YOUR GOAL:
Pictures are to be left out, and only the lines below starting at the one with "The width and height of the screenshot is (1412, 794)." and ending at the one with "You are a GUI" are to be reproduced, each exactly, both ends included.

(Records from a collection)
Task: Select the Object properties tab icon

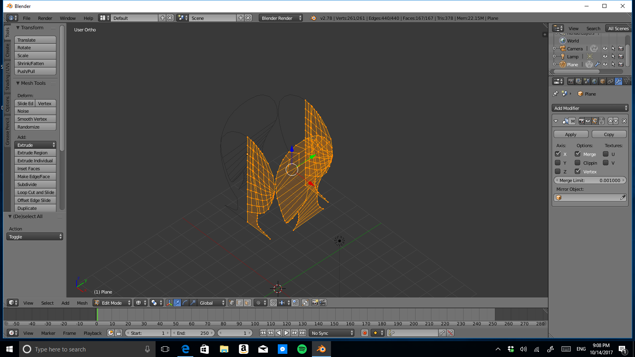Action: (x=602, y=81)
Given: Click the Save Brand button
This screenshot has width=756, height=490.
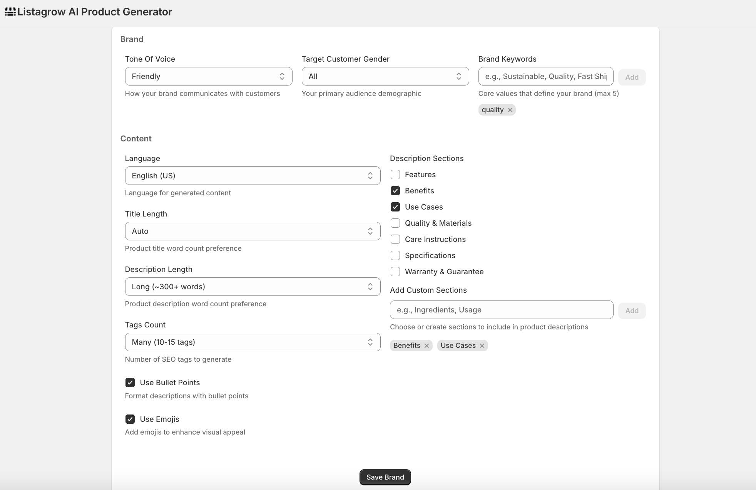Looking at the screenshot, I should 385,477.
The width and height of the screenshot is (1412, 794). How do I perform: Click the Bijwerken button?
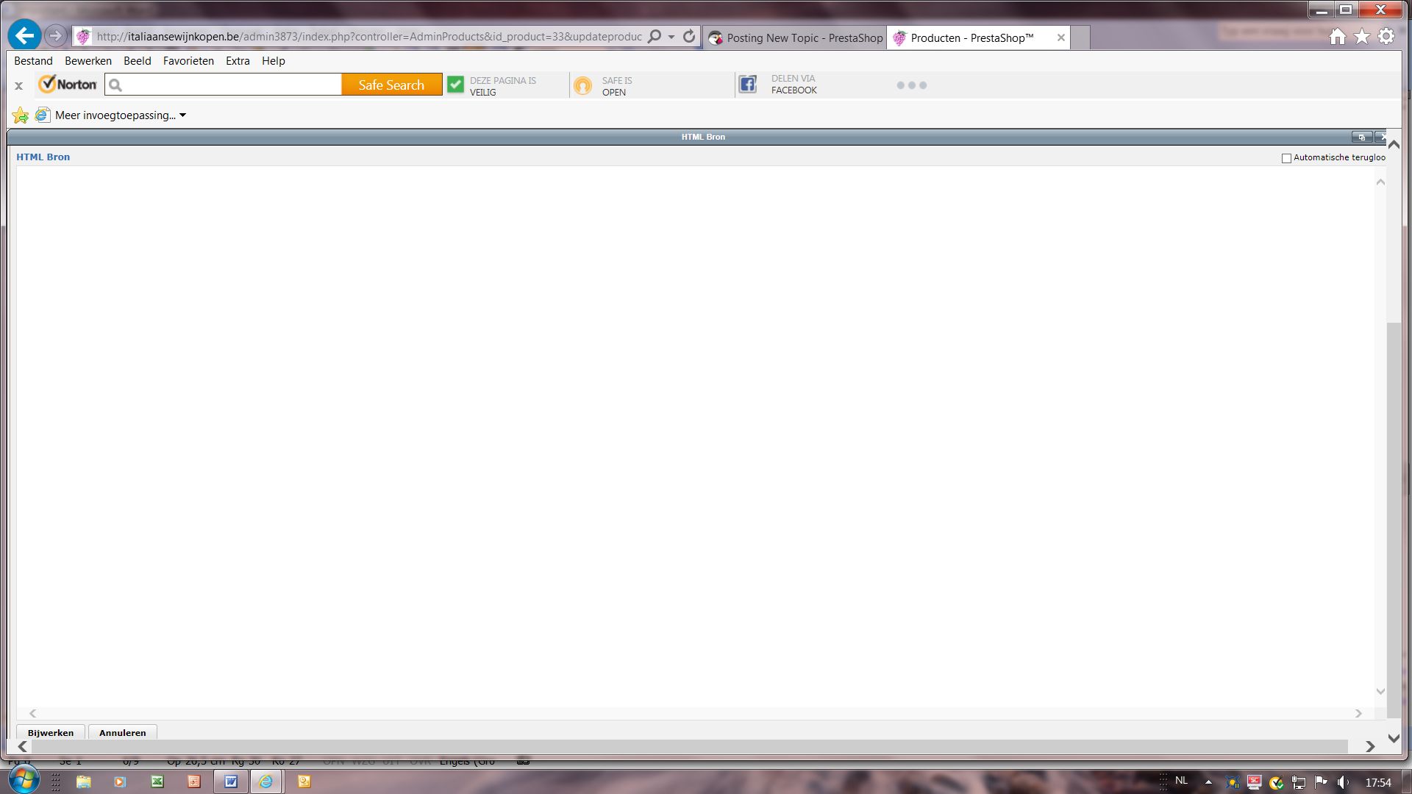click(51, 732)
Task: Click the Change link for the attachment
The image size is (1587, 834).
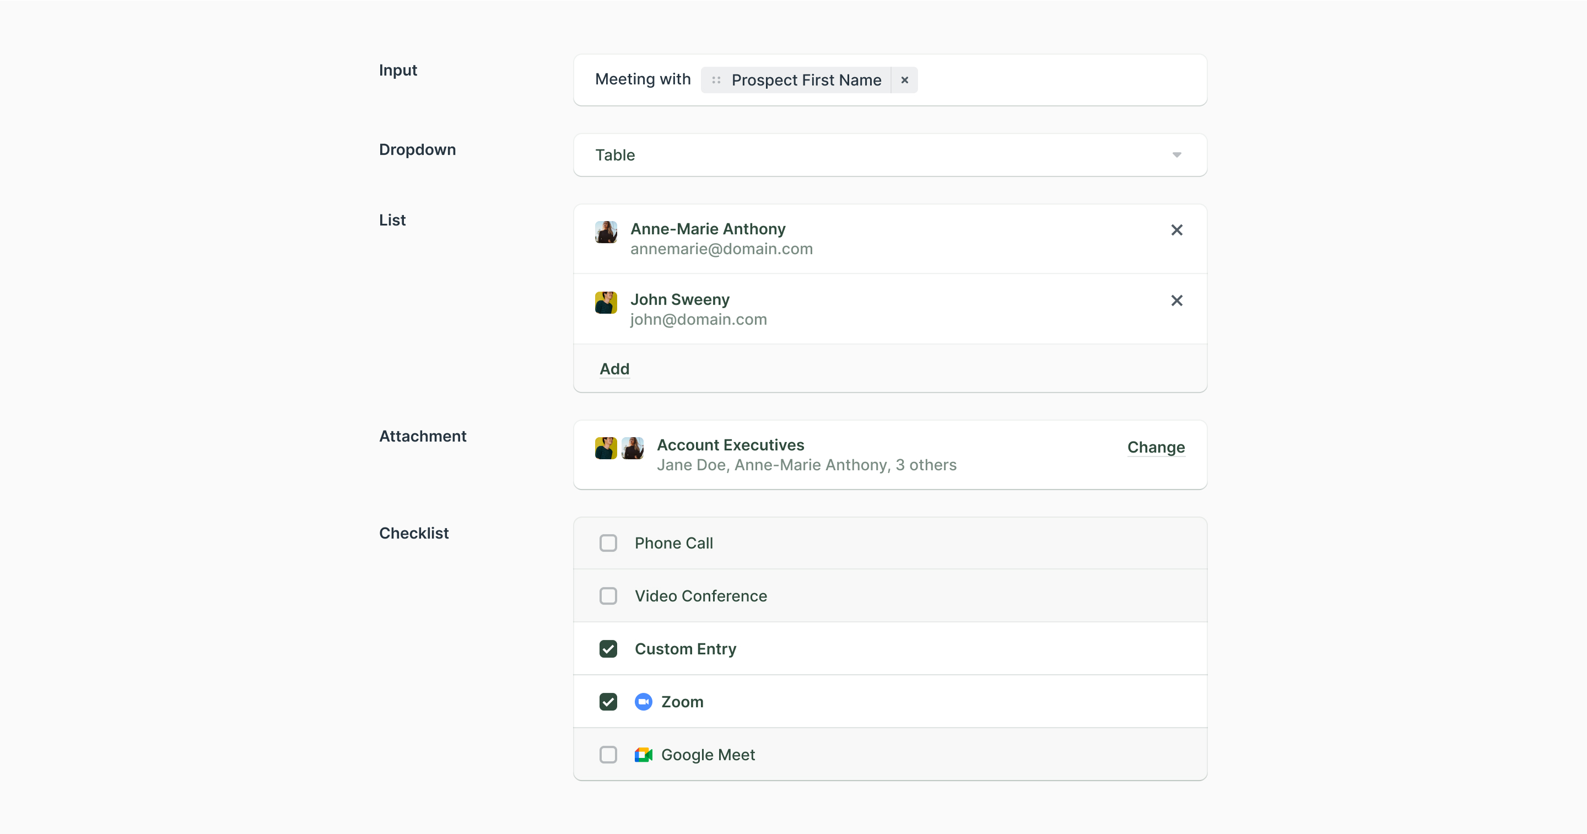Action: (x=1156, y=447)
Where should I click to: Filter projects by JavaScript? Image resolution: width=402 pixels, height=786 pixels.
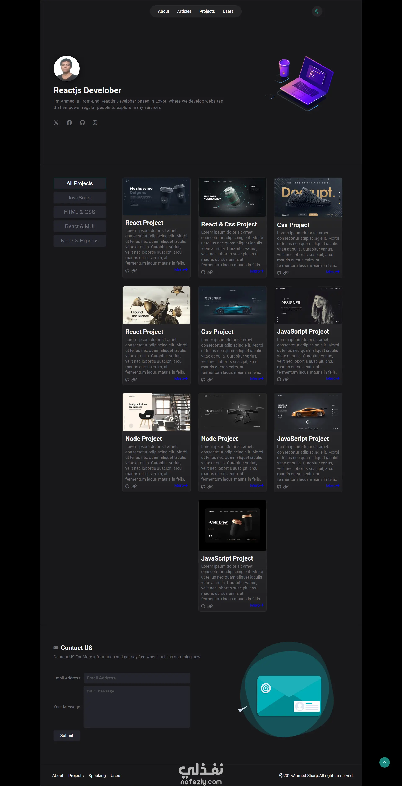click(80, 198)
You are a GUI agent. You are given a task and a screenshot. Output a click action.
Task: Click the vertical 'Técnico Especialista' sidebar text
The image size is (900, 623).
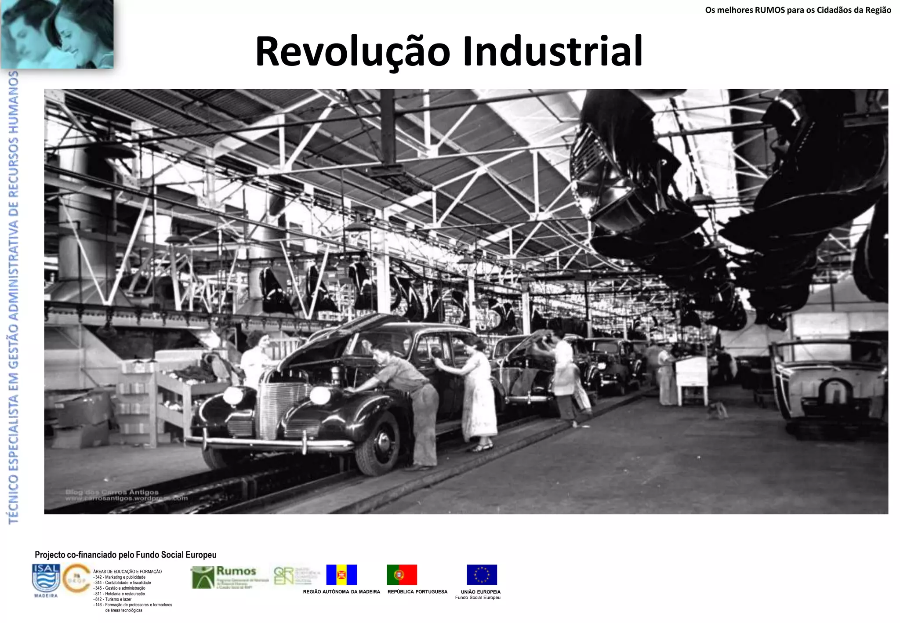pos(14,297)
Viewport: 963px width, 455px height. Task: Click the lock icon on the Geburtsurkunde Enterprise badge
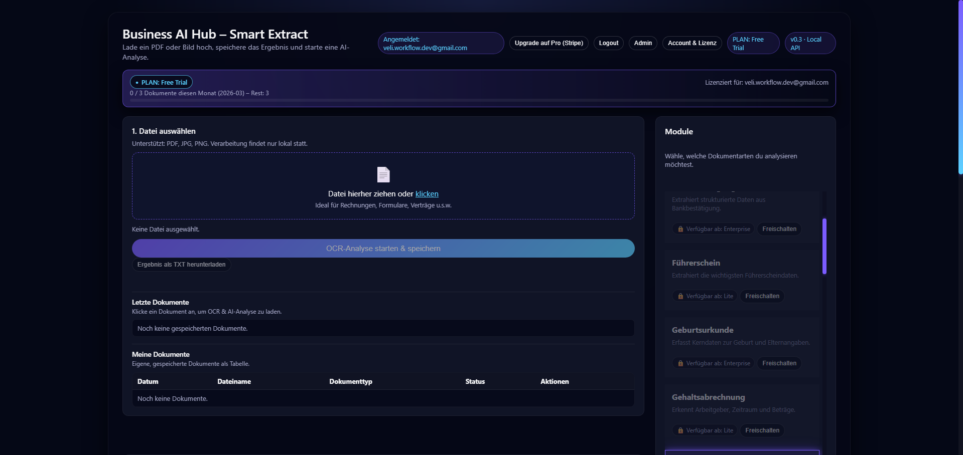pos(681,363)
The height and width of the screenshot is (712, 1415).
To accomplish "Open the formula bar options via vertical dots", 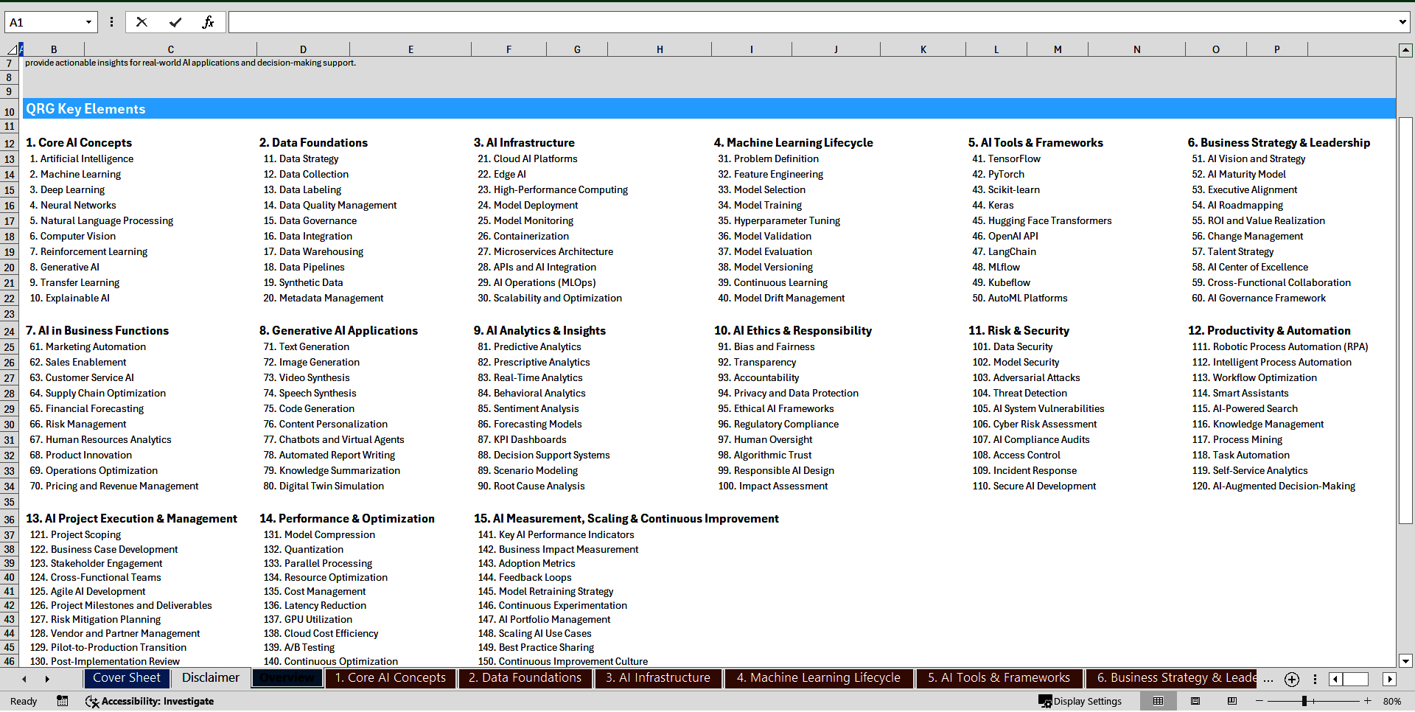I will (111, 22).
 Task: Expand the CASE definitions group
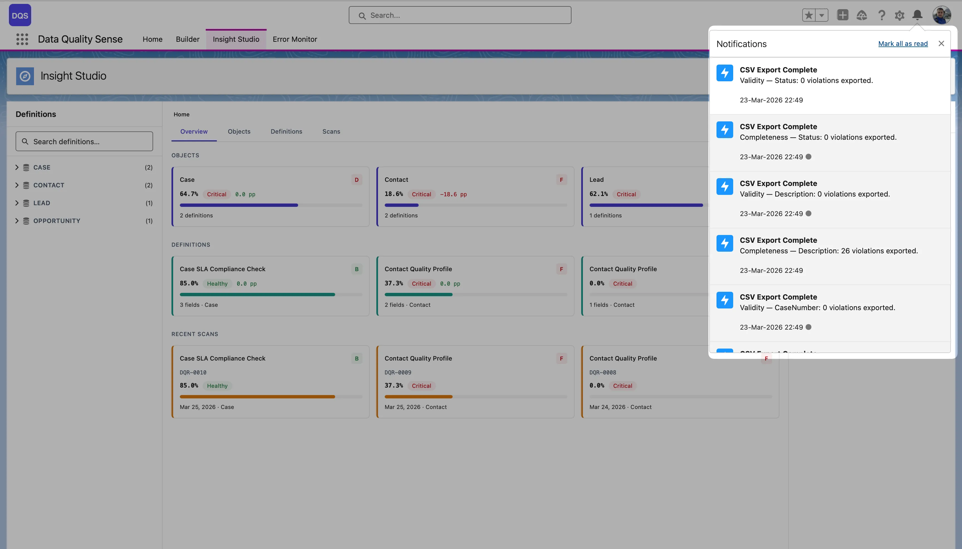point(17,167)
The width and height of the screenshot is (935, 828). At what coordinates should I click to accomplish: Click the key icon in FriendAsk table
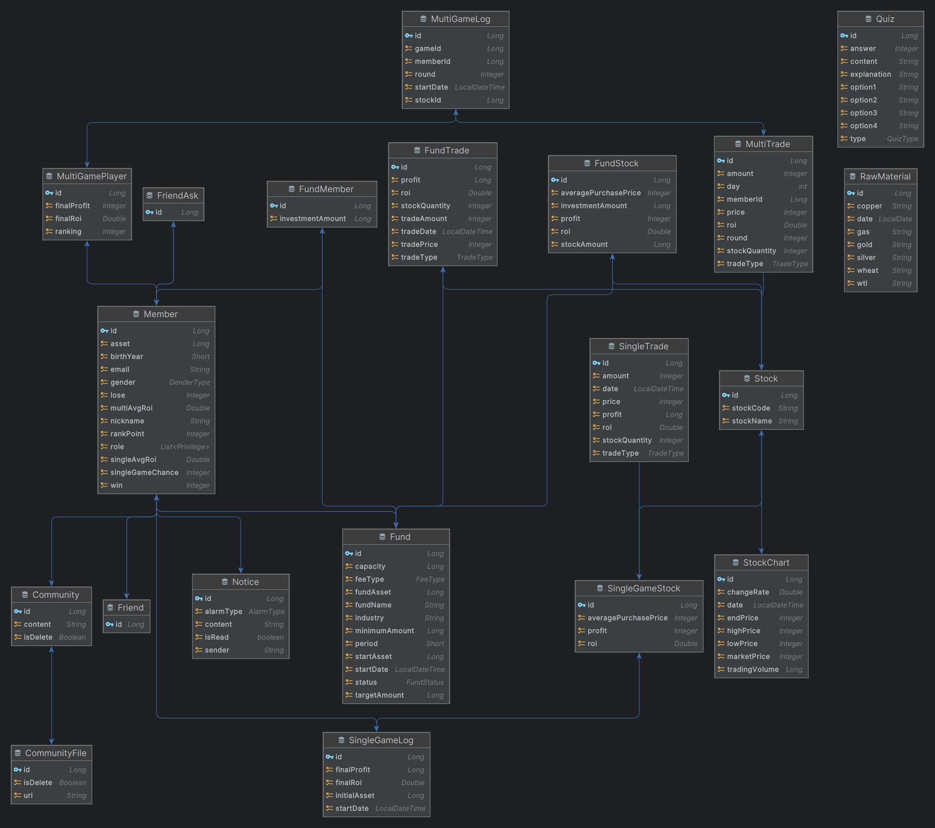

OUTPUT FOR THIS TASK:
The width and height of the screenshot is (1412, 794). How do I perform: Click the Bijwerken button?
click(51, 732)
Task: Click the Change link for the attachment
The image size is (1587, 834).
Action: (x=1156, y=447)
Where should I click to: Filter projects by JavaScript? Image resolution: width=402 pixels, height=786 pixels.
click(80, 198)
You are a GUI agent. You are given a task and a screenshot. Output a click action.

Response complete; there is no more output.